Monday, Feb. 04, 1929

Budget Bouquet

"I believe that the Federal Government today is the best conducted big busi ness in the world."

This tenet of the Coolidge credo was reiterated by the President at last week's semi-annual business meeting of the government in Washington. It was the dominant note in an address devoted to the eight years of budget system history. Those years have seen the public debt reduced from $24,000,000,000 to $17,000,000,000. Big business, an invalid in 1921, has revived. Unemployment has been lessened, economic confidence restored, etc. etc.

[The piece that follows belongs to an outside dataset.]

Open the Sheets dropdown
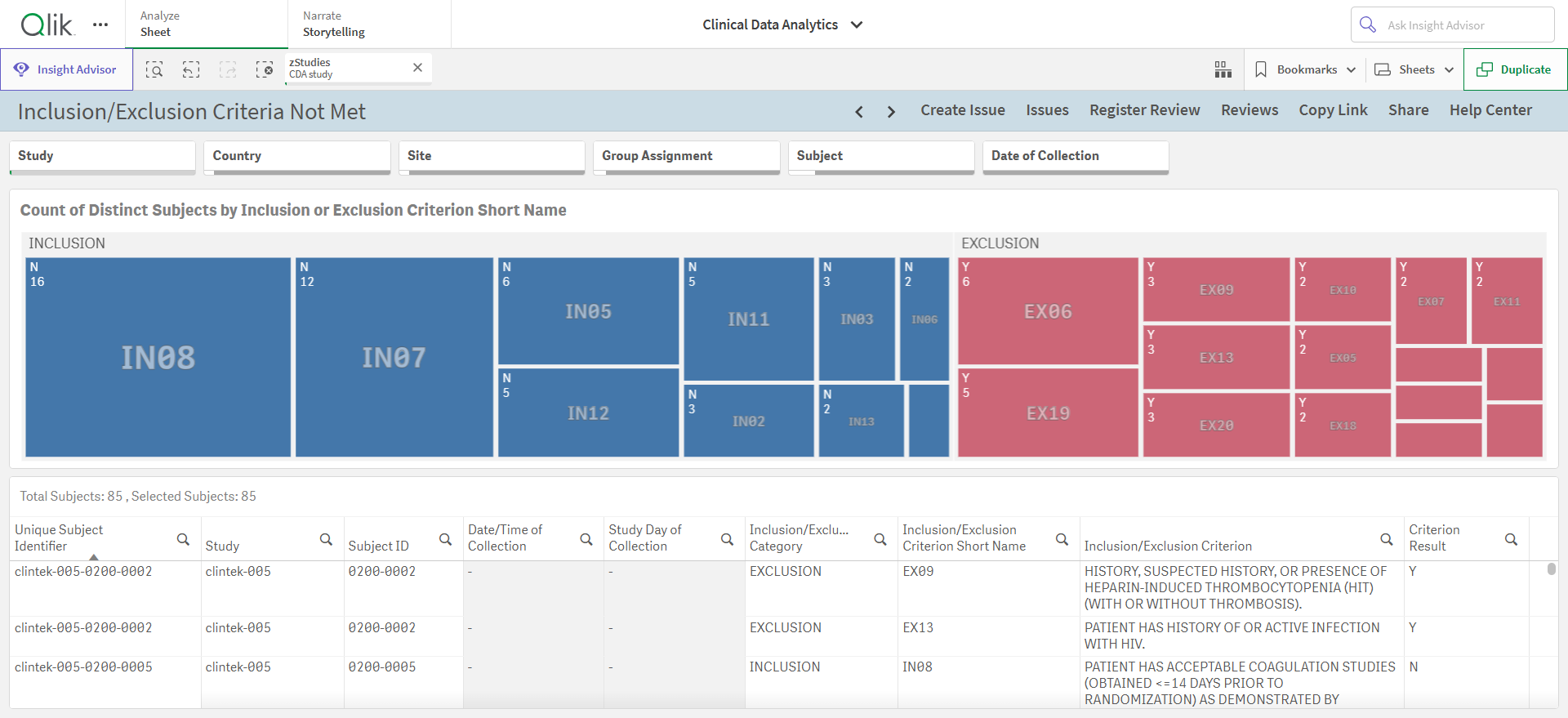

President Coolidge gave credit largely to the elimination of government extravagance under the budget system, whose history is almost all within the Coolidge era. Forty-three scattered and isolated departments and bureaus were coordinated for unified effort, their expenses checked by meticulous budgeteers and initialed by a prudent chief executive.

But the President warned against pride. Brightly he illumined the need for further constructive economy. "A short time ago," he stated, "there were pending bills which would have doubled our annual cost of government. Had there not been a constant insistence [by the speaker] upon rigid economy, many of these bills would have become law. A decrease of less than 10% in the income of the nation would produce a deficit in our present budget."

Plainly the President wishes to leave a surplus for Mr. Hoover. Observers inferred that he did not consider it "big business" to drain the present treasury for cruisers or prohibition enforcement (see p. 10).